Pero ahora, cuando me acaba de llegar la noticia de su muerte, recuerdo aquel día de junio de 1982, y recuerdo en particular la expresión de alivio que se dibujó en su rostro en el momento en que nos alejábamos. Recuerdo esa mirada, y espero que fuera una señal de que su deseo se había cumplido: el deseo de volver a su juventud, a la época anterior a que entráramos en su vida, y más atrás, a la época en que era una niña, vivía con su familia y pasaba todo el día en compañía de sus dos hermanos.

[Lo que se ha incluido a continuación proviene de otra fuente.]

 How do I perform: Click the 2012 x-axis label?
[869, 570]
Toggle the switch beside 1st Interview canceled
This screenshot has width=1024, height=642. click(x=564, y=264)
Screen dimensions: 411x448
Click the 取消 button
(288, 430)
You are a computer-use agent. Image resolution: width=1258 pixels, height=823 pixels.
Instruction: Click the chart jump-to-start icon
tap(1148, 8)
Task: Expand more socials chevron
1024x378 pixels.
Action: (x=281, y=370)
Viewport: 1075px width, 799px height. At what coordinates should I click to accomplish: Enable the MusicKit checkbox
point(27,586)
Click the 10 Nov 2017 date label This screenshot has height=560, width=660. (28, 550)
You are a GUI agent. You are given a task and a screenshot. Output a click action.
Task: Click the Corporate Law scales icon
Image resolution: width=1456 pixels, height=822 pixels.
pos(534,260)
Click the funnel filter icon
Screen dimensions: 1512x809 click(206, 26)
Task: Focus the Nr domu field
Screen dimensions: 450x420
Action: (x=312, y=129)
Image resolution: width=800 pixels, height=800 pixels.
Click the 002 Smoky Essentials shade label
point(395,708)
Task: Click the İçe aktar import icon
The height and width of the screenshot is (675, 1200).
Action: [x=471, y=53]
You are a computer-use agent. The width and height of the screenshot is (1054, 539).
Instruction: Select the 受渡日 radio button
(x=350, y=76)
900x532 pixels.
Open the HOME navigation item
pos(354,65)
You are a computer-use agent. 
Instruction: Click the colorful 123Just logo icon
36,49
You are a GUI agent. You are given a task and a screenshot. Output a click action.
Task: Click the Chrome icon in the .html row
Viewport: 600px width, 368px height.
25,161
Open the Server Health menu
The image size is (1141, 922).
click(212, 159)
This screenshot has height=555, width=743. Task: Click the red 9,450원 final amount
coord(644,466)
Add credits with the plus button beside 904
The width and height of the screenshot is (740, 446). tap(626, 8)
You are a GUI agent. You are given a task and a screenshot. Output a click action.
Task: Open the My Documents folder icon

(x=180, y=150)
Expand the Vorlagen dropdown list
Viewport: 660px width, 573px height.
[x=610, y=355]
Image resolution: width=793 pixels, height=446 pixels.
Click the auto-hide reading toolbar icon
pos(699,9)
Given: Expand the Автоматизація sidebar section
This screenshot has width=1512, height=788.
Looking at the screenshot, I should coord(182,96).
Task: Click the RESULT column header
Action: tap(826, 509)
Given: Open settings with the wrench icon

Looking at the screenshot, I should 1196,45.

Bueno, madre, ¡espero que seas feliz dondequiera que estés ahora! Yo, en cambio, nunca he sido feliz; nunca he amado a nadie, ni siquiera a mi propio hermano, con quien comparto el devastador recuerdo de ver morir a nuestro padre bajo el sol deslumbrante de aquel día de verano en aquella tierra estéril. Nunca he amado a nadie, madre.

 

Samir El-Youssef es un escritor británico-palestino, nacido en Al-Rashidia, un campo de refugiados palestinos en el sur de Líbano, en 1964. Vive en Londres desde 1990, donde estudió filosofía y obtuvo una licenciatura y un máster. En 2005 ganó el premio Tocholusky Swedish-PEN por promover la causa de la paz y la libertad de expresión en Oriente Medio. Es autor de 11 libros, entre ellos Gaza Blues (en coautoría con el escritor israelí Etger Keret), The Illusion of Return, A Treaty of Love, The Poet Approaches (novela en árabe, 2016), The Strangers' Metaphors (poemas en prosa en árabe, 2018) y The Unknown Biography of the Absent Poet (poema largo en prosa, 2021). Durante los últimos 30 años, ha colaborado con ensayos y reseñas de libros en numerosas publicaciones árabes e internacionales.